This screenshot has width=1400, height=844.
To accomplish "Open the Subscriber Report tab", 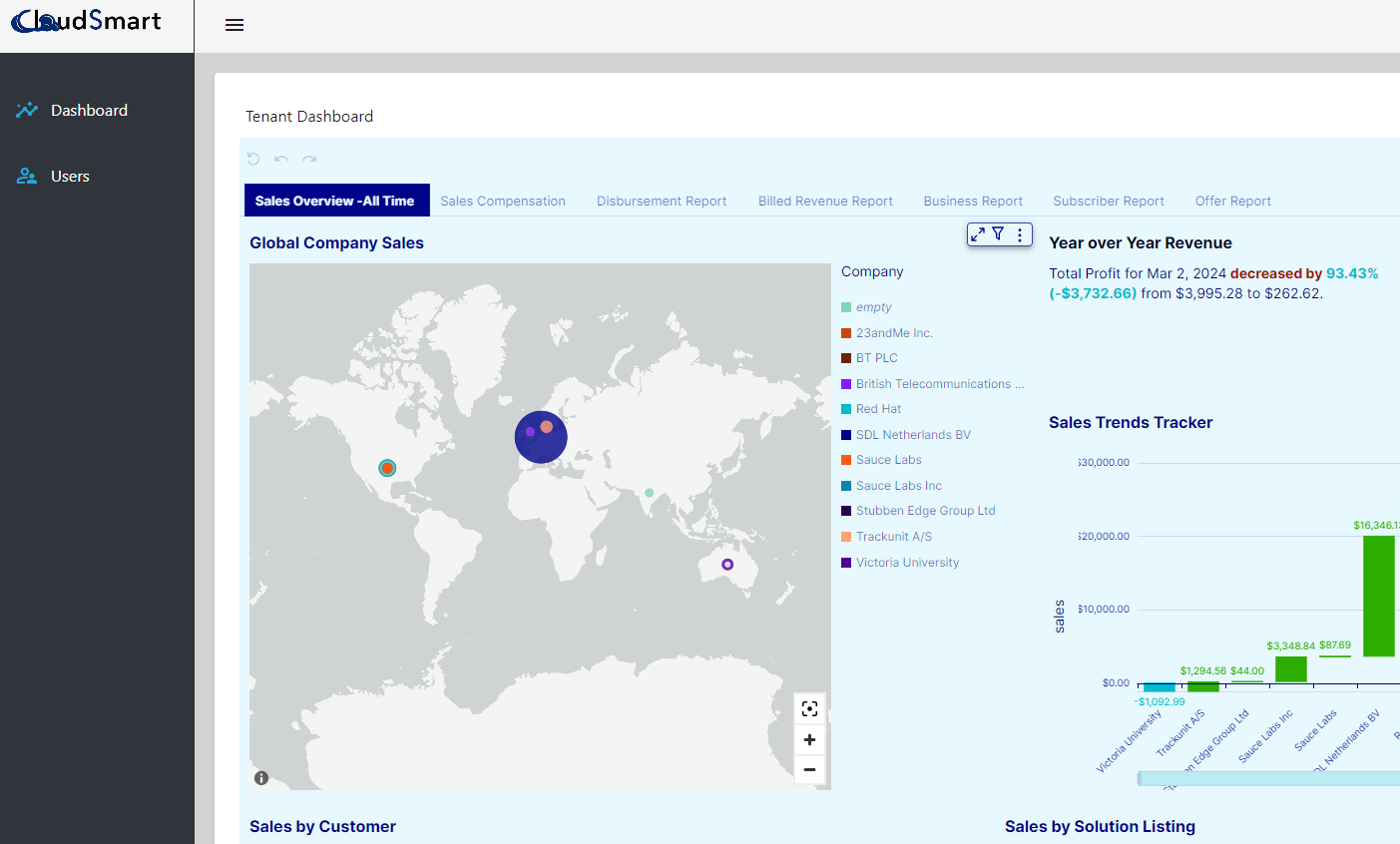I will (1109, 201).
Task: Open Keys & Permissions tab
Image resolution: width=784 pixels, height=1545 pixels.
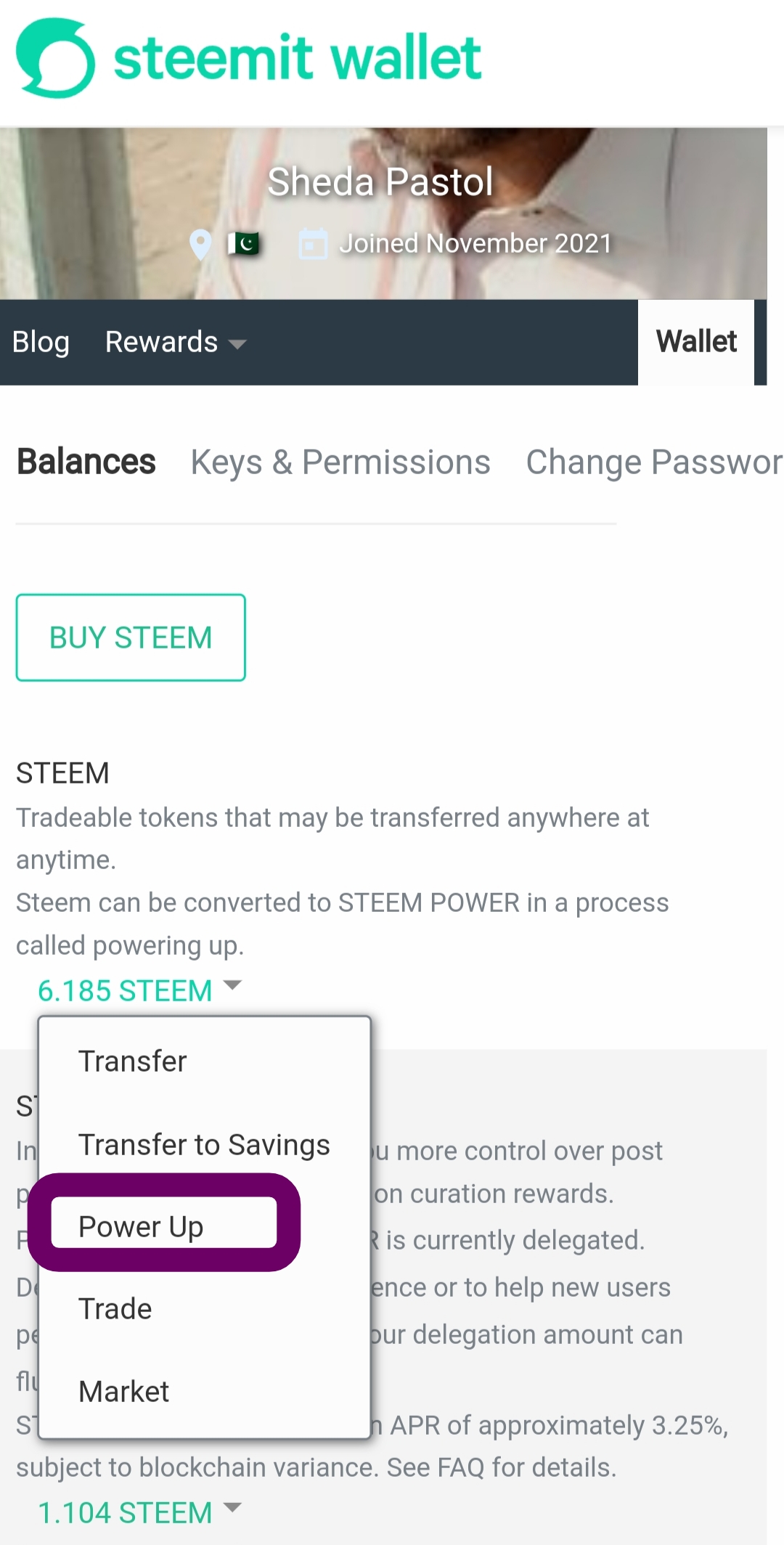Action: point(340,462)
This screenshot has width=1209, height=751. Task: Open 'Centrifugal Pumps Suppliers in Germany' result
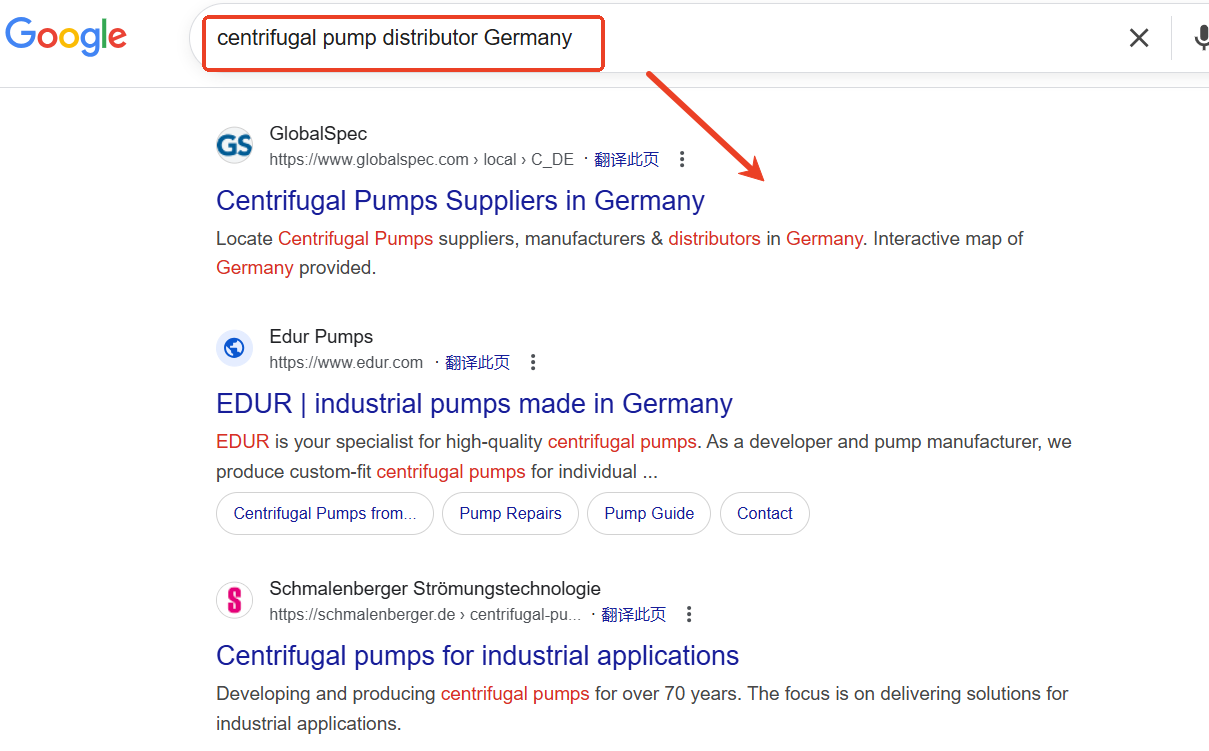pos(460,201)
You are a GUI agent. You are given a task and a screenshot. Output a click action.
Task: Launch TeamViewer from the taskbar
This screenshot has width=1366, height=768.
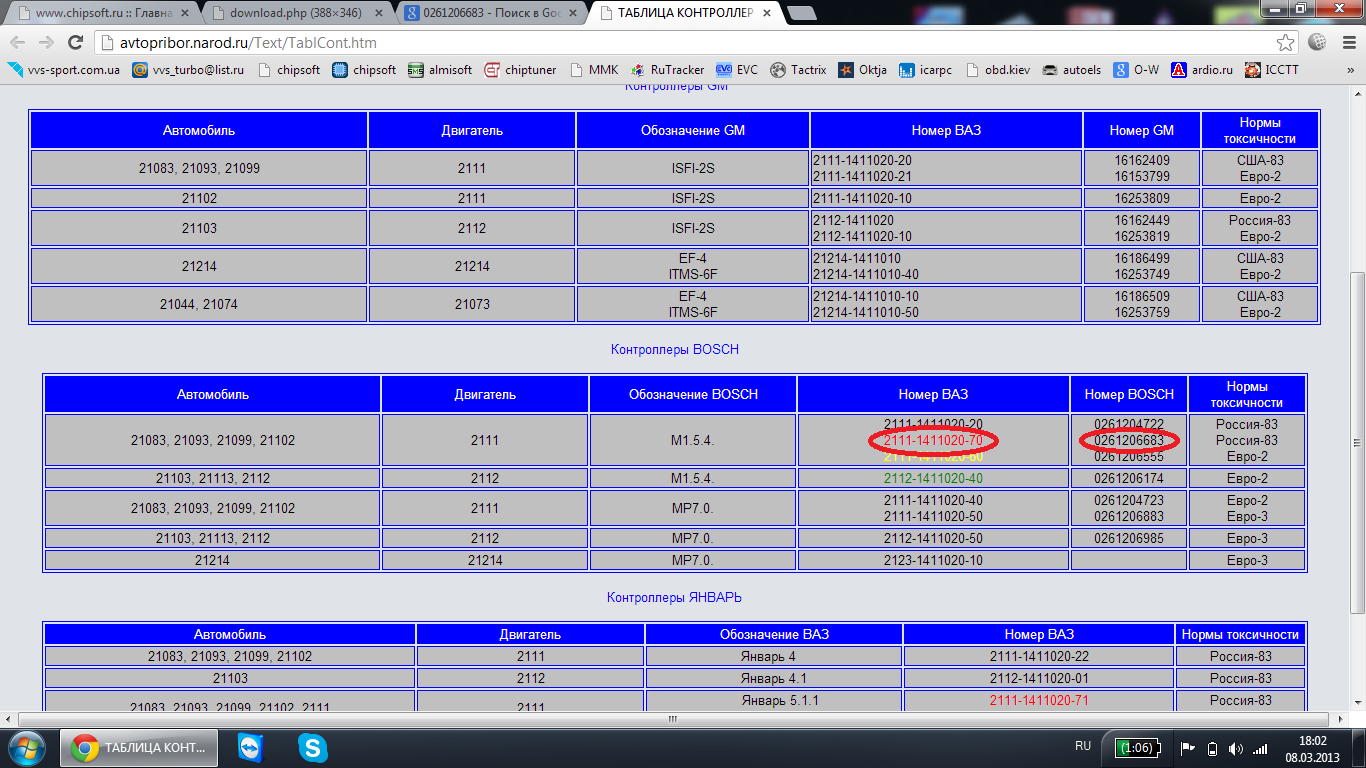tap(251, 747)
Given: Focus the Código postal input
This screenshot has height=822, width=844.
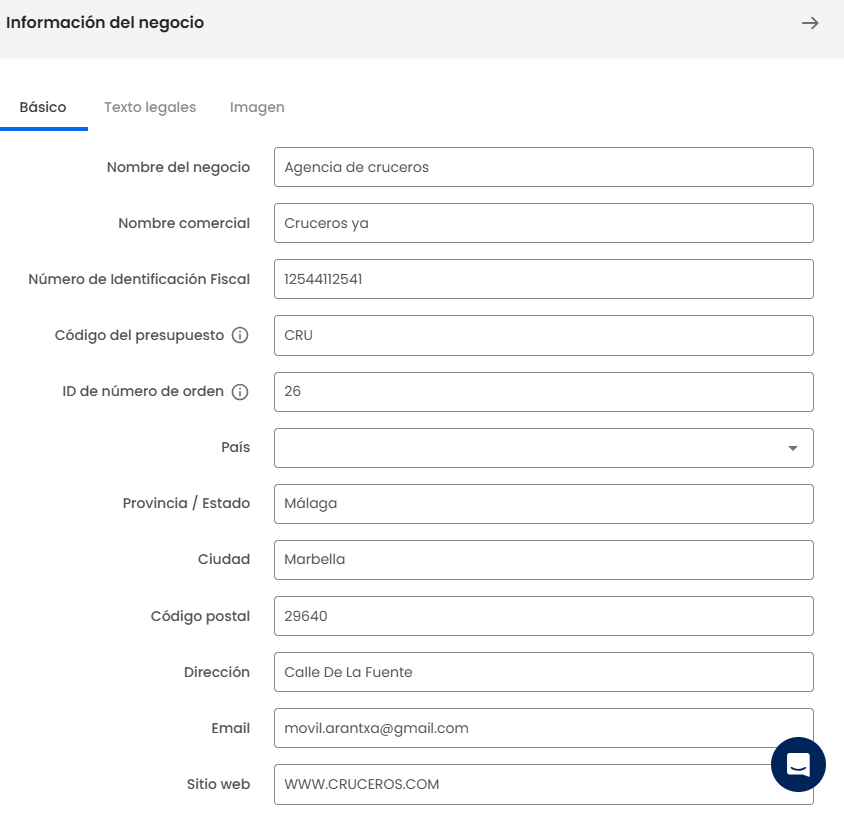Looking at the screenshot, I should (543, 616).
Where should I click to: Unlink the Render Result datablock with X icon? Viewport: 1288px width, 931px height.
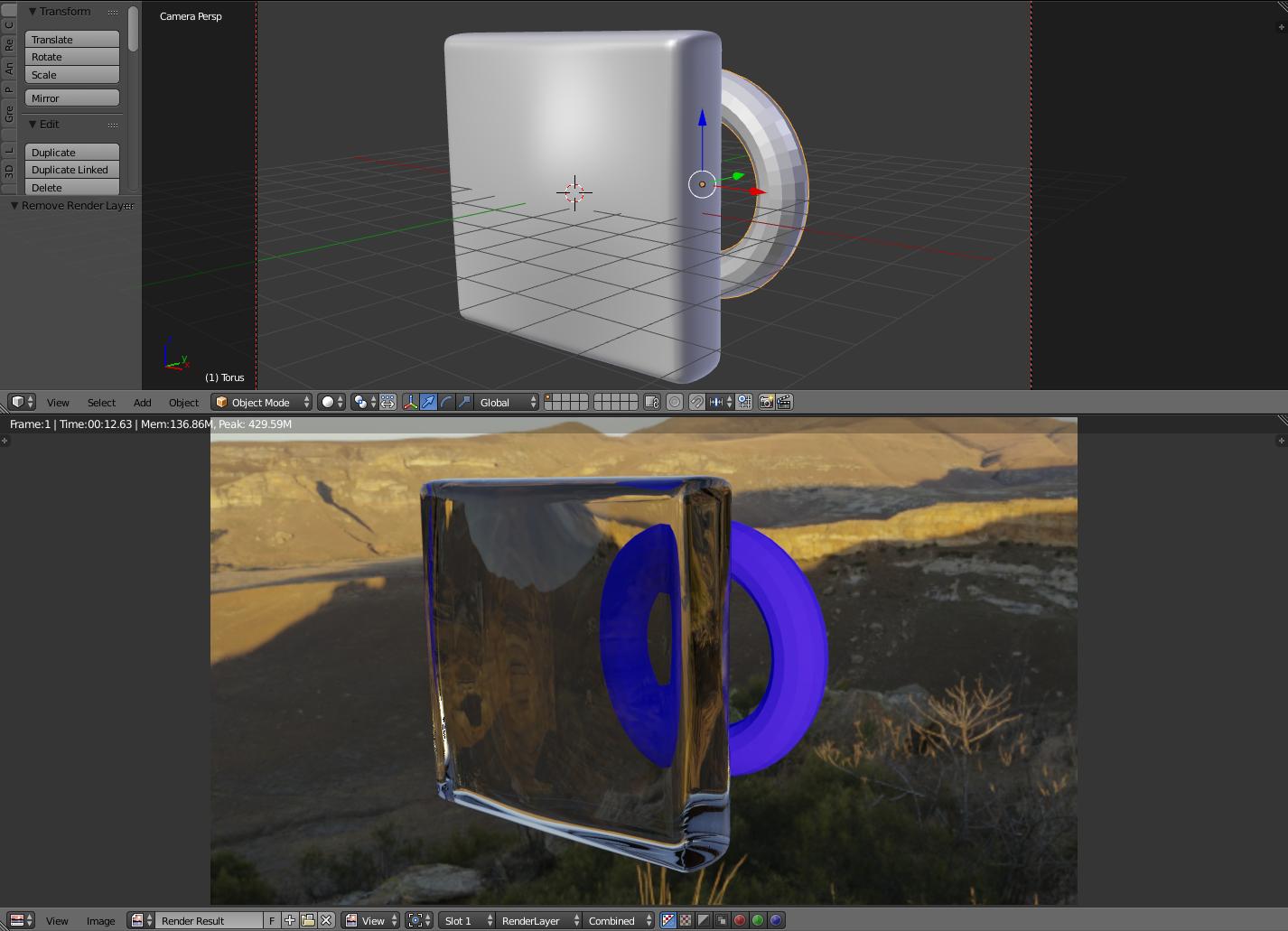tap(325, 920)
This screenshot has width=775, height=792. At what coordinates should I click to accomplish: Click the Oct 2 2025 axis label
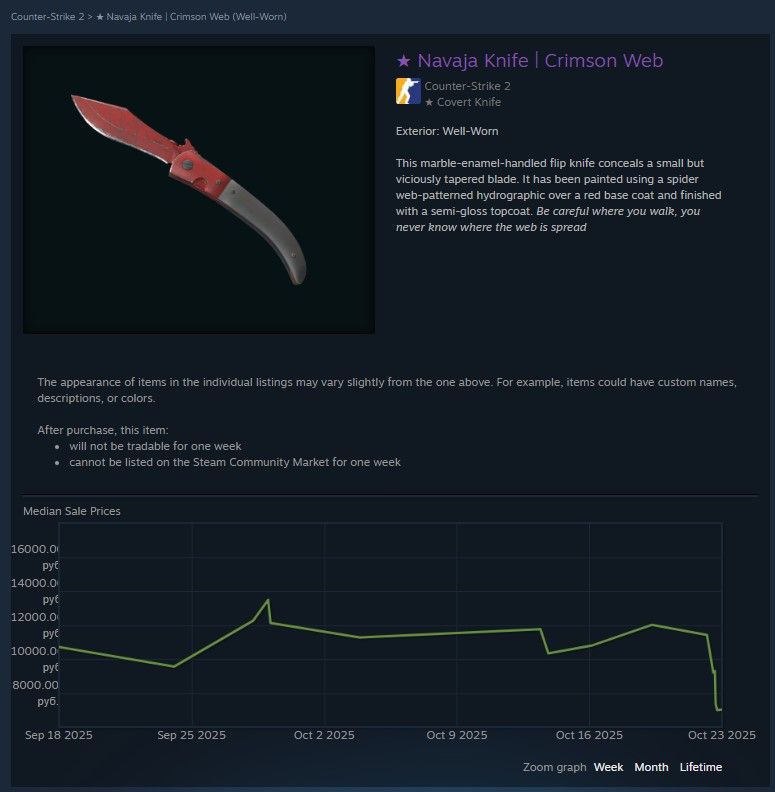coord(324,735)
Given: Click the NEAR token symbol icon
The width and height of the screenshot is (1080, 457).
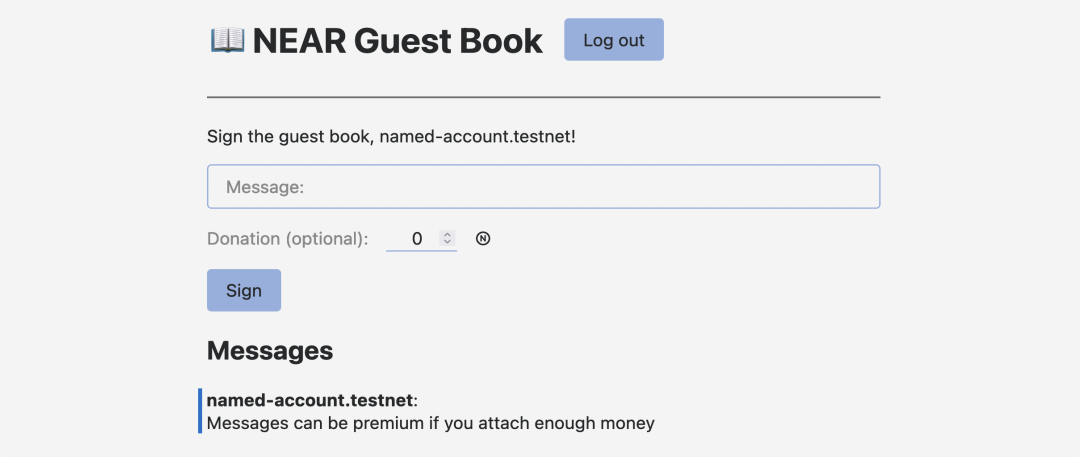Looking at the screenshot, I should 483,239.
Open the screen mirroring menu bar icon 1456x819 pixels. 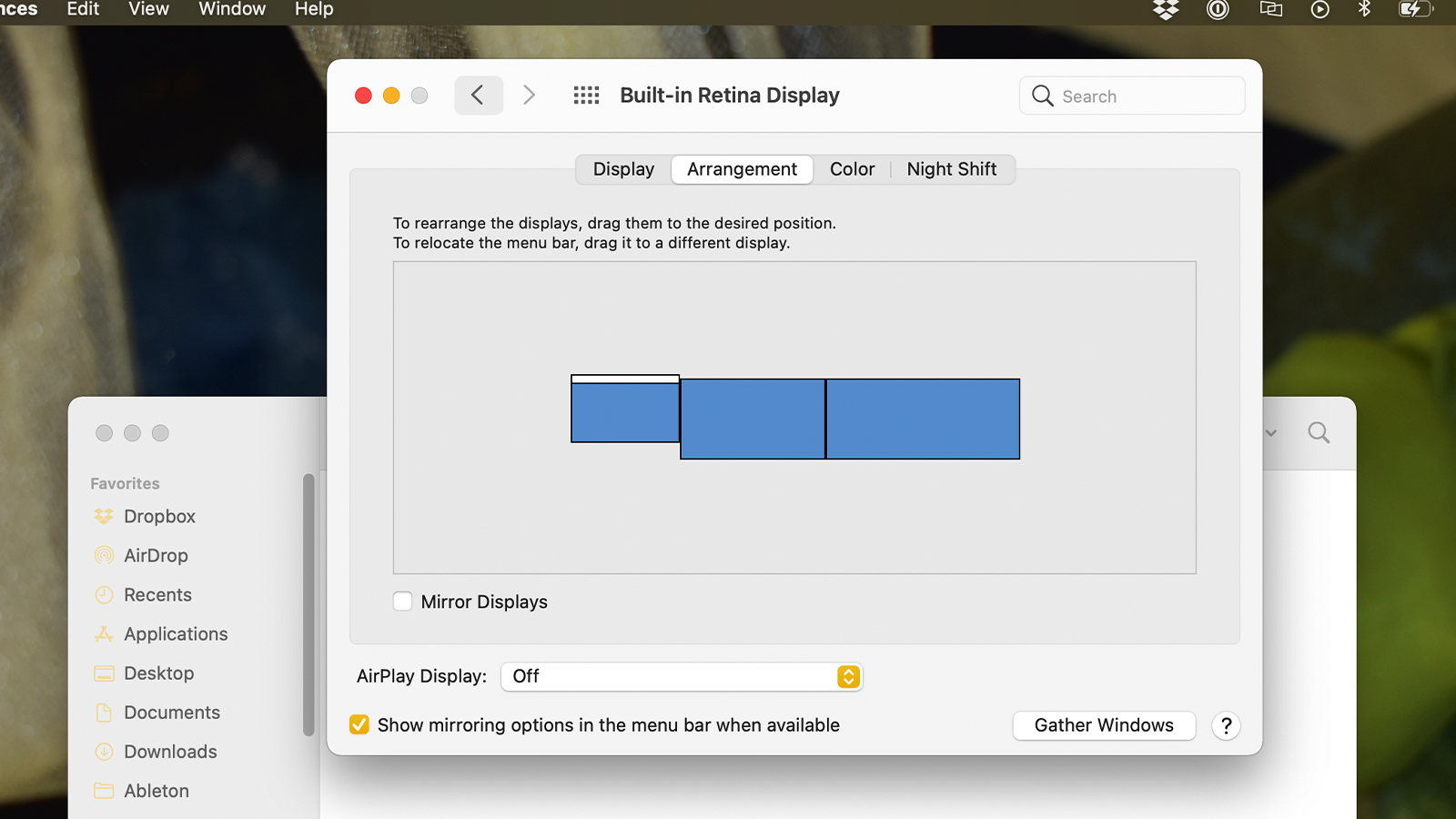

### Exercise details
Transcribe exactly the line containing "This screenshot has height=822, width=844." and every line after it through the end of the listing above; pictures are not part of the copy.

### Solution to this task
This screenshot has height=822, width=844.
Looking at the screenshot, I should (543, 616).
Where should I click to: Unlink the Render Result datablock with X icon? Viewport: 1288px width, 931px height.
tap(325, 920)
This screenshot has width=775, height=792. At what coordinates should I click to accomplish: Click the Oct 2 2025 axis label
coord(324,735)
Given: Click the NEAR token symbol icon
The width and height of the screenshot is (1080, 457).
Looking at the screenshot, I should 483,239.
Open the screen mirroring menu bar icon 1456x819 pixels. 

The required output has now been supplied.